It remains to be seen whether his judge will allow consideration of the complex public trust lease issue. That issue should have taken every single UD case out of the fast-track “right to immediate possession” framework. The unlawful detainer statute is intended to give fast possession so that a landlord can re-lease or use property they own as they see fit. However, here the outer harbor is not fee simple land of the harbor, nor is it to be used for any purpose, including private boat slips.

It is to be used as a commercial harbor and marina, and was enacted specifically to preserve Pete’s Harbor for Pete Uccelli as it was then operated, which included live aboards and individuals working on boats to fix them up in their slips. These are both residential and commercial uses, and were intended to be protected by the 1983 Act, giving Pete the conditional leases.

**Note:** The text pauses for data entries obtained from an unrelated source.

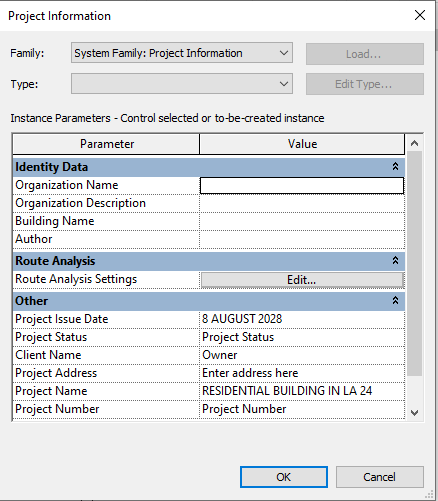
Task: Edit the Project Address value cell
Action: pyautogui.click(x=302, y=373)

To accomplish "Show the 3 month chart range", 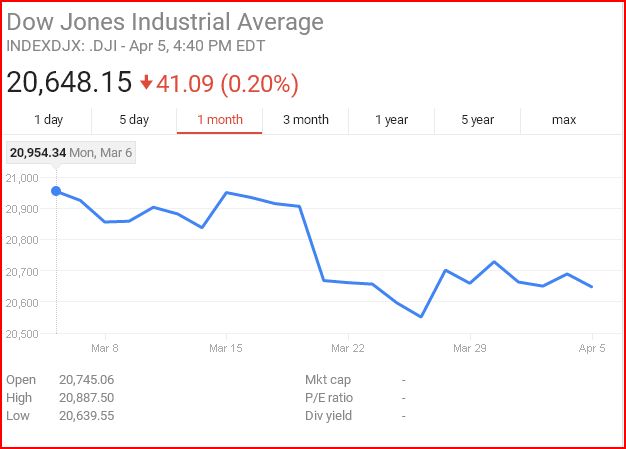I will pyautogui.click(x=306, y=120).
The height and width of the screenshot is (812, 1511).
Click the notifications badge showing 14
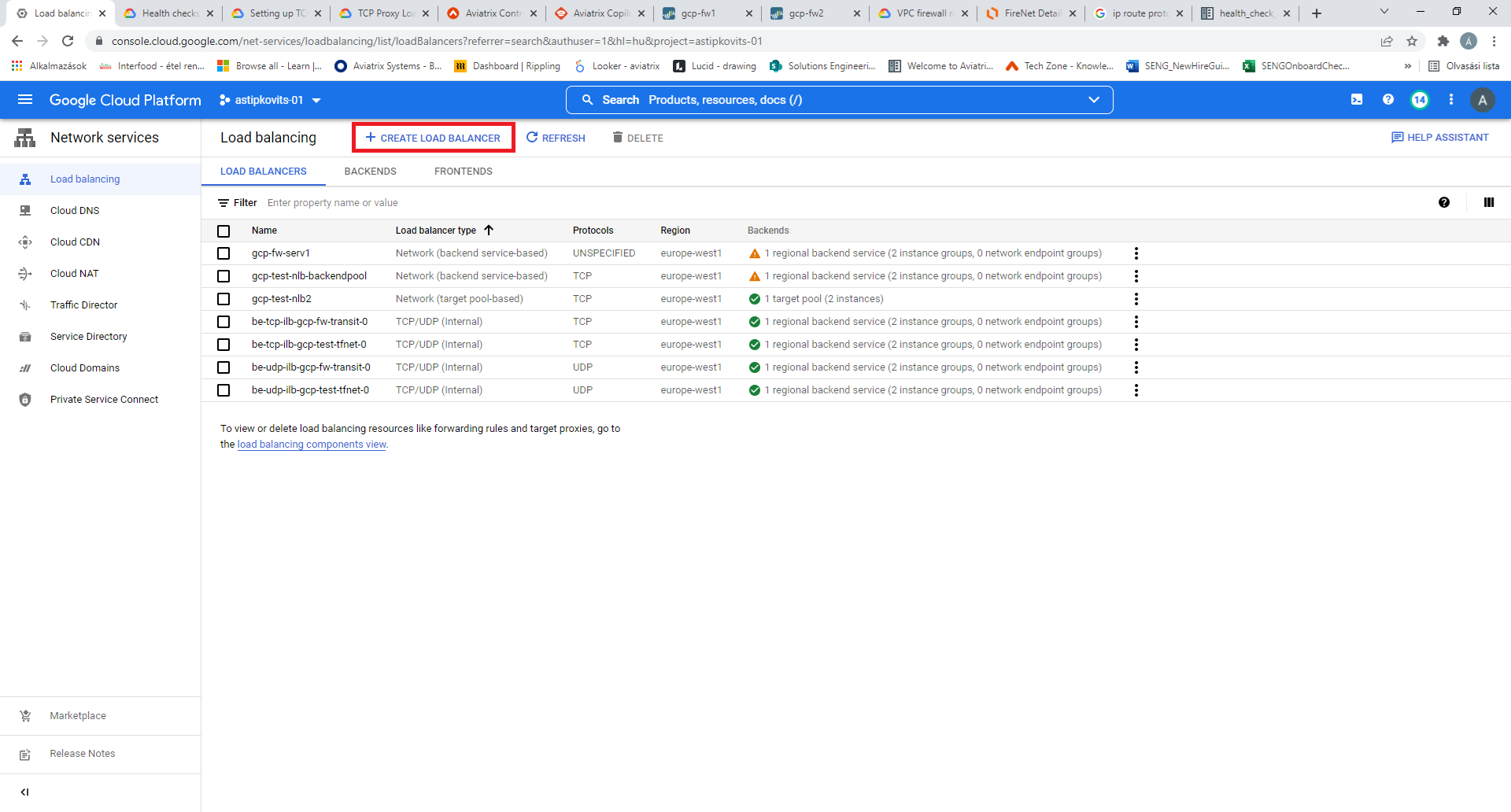point(1420,100)
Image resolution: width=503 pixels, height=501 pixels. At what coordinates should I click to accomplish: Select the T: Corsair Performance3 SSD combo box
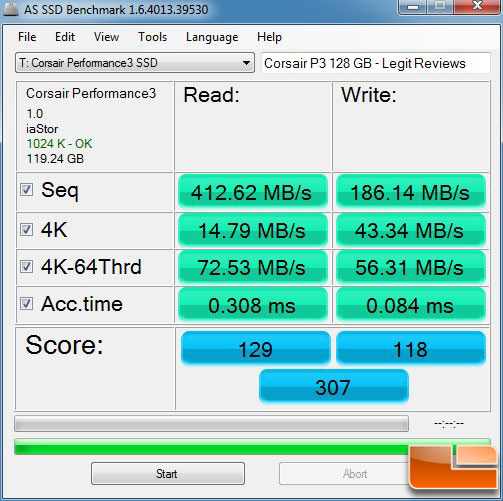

In addition, the City Council of Redwood City reversed the Planning Commission’s approval of the permit based in large part on the State Lands input, the City Manager has been exploring traffic flow and parking requirements for a public and commercial marina, and the State Lands Commission will hold hearings in June respecting the outer harbor. All of this will determine whether a commercial marina, and potentially liveaboards, will remain at the site. So why the hurry to evict people with old non-working boats, who were promised time to work on boats, and who have compelling hardship cases like the Stones?

The City’s General Plan calls for keeping the condos and the liveaboards and the SLC hastime and again stated its intention to require a commercial public marina. The developer has withdrawn its privatization attempt. Yet Mr. and Mrs. Stone are being evicted, at risk of having to pay $30,000 of attorneys’ fees to the harbor’s lawyers, and they have nowhere to go. They have lived on their boat for 20 years, and have nowhere to haul it out, put it “on the hard” as they say for storage, and pay double rent for their boat and a land-based dwelling at the same time.

We appreciate and need the continued support of the public. Almost everyone I speak to wants to keep the boaters.